Within a year of Roentgen’s announcement the world also saw the creation of multiple societies and journals dedicated to the study and application of X-rays.

While we may never know the typical response of the “man-on-the-street” to Roentgen’s ray, we certainly know that of the business world: intense enthusiasm. The late 19th century was still the era of the snake-oil salesman (as is the 20th and 21st) and advertisements abound for examples of clothing (particularly undergarments) treated to “block x-rays,” or pills that contained x-rays and which could treat any of a wide variety of ills. There are no readily available data on how commercially successful these ventures were – but the sale of x-ray equipment quickly became big business.

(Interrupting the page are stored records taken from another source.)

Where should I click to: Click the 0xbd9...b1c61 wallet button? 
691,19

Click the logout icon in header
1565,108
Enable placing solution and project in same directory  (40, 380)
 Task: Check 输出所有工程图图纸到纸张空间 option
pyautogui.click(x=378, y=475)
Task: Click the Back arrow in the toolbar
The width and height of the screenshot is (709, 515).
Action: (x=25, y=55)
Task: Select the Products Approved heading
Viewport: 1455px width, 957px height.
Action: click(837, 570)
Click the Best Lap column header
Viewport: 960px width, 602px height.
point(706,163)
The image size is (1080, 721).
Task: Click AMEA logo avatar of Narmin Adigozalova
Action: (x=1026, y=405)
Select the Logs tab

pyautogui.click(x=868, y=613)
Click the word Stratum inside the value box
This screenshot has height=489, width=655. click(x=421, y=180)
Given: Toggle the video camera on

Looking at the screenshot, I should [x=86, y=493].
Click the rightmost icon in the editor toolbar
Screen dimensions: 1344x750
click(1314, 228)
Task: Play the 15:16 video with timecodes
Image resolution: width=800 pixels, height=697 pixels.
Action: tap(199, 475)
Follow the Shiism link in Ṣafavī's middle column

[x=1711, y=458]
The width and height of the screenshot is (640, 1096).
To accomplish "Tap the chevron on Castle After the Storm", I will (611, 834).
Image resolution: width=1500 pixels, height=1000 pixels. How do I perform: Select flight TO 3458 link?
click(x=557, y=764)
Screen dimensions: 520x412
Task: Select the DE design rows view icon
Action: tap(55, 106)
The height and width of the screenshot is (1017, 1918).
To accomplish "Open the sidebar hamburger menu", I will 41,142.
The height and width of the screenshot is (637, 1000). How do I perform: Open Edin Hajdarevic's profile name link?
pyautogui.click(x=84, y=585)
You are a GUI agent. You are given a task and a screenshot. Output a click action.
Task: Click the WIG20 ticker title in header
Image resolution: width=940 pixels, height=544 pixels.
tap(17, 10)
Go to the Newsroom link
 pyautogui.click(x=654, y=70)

The association between X-Rays and medicine was such that unscrupulous marketeers were able to profit by offering to include X-Rays in everything from pain relievers to floor cleaner. From “Radiographics, 2004″

The first radiographs and fluoroscopic studies were performed with research equipment that had previously been used by scientists studying cathode rays. While these apparatuses were not vanishingly rare, they were not in any way equal to the clinical demand. Over the next few years even backwoods hospitals and distant military infirmaries were equipped with x-ray equipment – an endeavor that made fortunes (Siemens, General Electric, and Philips have all been in the business from the beginning) and attracted the attention of industry’s brightest minds. Edison, for example, famously got in on the act with the development of a mass produced fluoroscopy unit (he is usually credited with the invention of the word – his second choice, apparently, after “vitascope.”). It was an exciting time as researchers and manufacturers experimented and tweaked in an effort to devise new applications and more refined technologies.

By 1900 the sale of x-ray paraphernalia to proto-radiologists was big business.

Sadly, it was also the period during which a dark side to these invisible rays was discovered.

This Norman Rockwell painting from 1947 depicts the idyllic physician – humane and comforting . . . and in the far right of his office is a radiography unit. Despite the dangers of radiology that had become evident in the early 20th century, it was (and continues to be) one of the most important tools in the fight against disease.